Willem van de Velde, 'The Shore at Scheveningen', about 1660
Full title | The Shore at Scheveningen |
---|---|
Artist | Willem van de Velde |
Artist dates | 1633 - 1707 |
Date made | about 1660 |
Medium and support | oil on canvas |
Dimensions | 44.5 × 56.8 cm |
Acquisition credit | Bought, 1871 |
Inventory number | NG873 |
Location | Not on display |
Collection | Main Collection |
Previous owners |
A brisk wind brings a small fleet of fishing pinks to shore, tossed and buffeted by the choppy waves. A fitful sun breaks through the fast moving clouds. It lights up the long curve of the wide bay and the high dunes, but there’s a sense of mistiness, suggesting a fine spray from the sea and soft sand blowing. This is Scheveningen, a small fishing village that was, as the scene suggests, slowly becoming a resort for the wealthy and the bourgeoisie.
The picture was painted when Willem van de Velde the Younger was working with his father, Willem the Elder, and his younger brother Adriaen. Adriaen was largely a figure and landscape painter and the two collaborated quite frequently. The view in this picture is by Willem the Younger but the wagon and figures are the work of his brother.
A brisk wind brings a small fleet of fishing pinks to shore, tossed and buffeted by the choppy waves. Here and there a fitful sun breaks through the fast moving clouds. It lights up the long curve of the wide bay and the high dunes, but there’s a sense of mistiness, suggesting a fine spray from the sea or soft sand blowing. Houses snuggle down in the shelter of the dunes, but the two spires of the ancient church strike upwards. Tough murrain grass sprouts through the sand and low, coarse-leaved shrubs blown flat by relentless wind hug the side of the nearby dune.
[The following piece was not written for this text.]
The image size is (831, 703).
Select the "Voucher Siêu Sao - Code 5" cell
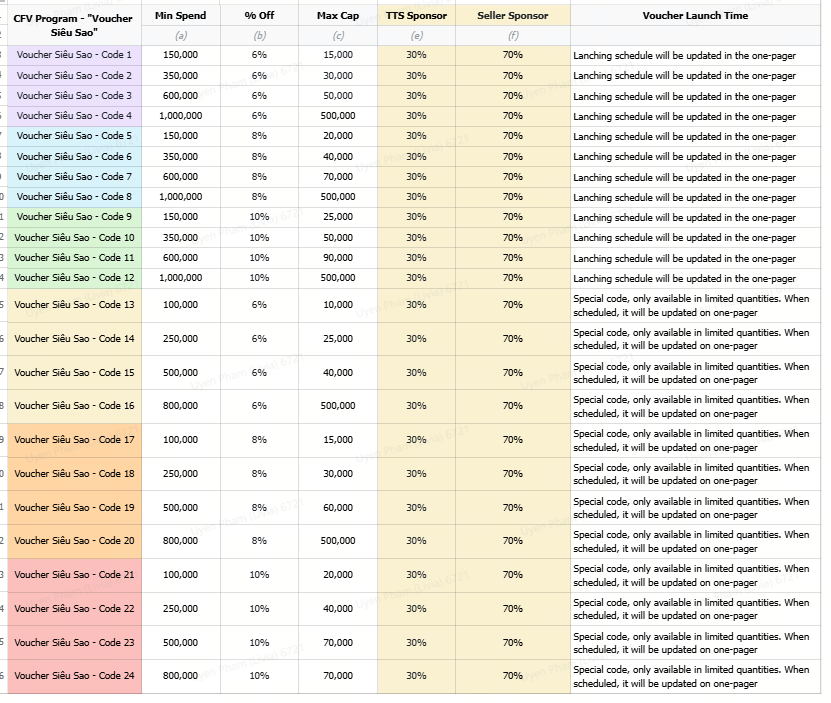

Already beached, two vessels stand on planks, ready to be lifted and carried out on the next tide. An unneeded anchor rusts in the wet sand beside them. One boat has its sails neatly stowed; on the other, the sail is drying in the wind. A man accompanied by a child chats to one of the fisherman, and beyond them, men and women peg nets out to dry on the long line of poles set into the sand. Dogs swim, play, tease the horses or bound down the sandy hillside.
A solitary man plods across the beach with a heavy fish basket on his back. He heads towards the village past a covered wagon that ploughs to a halt through a puddle left by the tide. It has the arms of Amsterdam on the back and a soberly dressed man, an official perhaps, prepares to be handed down from it by an attendant. To one side of it, another attendant holds out his hat for coins from a man with a group of more elegantly dressed people chatting together at their ease.
This is Scheveningen, three miles from The Hague. At the time it was a small fishing village, but it was becoming, as the scene suggests, a resort for the wealthy and the bourgeoisie. These are not local lads wading up to their knees to throw sticks for their dog, but well-dressed young men out to play. Picturesque views of the coast and the people who worked there were very popular with collectors and others, but it would be the kind of people standing by the wagon who could afford them, not fishermen.
The picture was painted when Willem van de Velde the Younger was working with his father, Willem the Elder, and his younger brother Adriaen. Adriaen was largely a figure and landscape painter, and the two collaborated quite frequently. The covered wagon appears in several of Adriaen’s paintings, including Figures on the Coast at Scheveningen (Royal Collection). The view in this picture is by Willem the Younger but the wagon and figures are the work of his brother.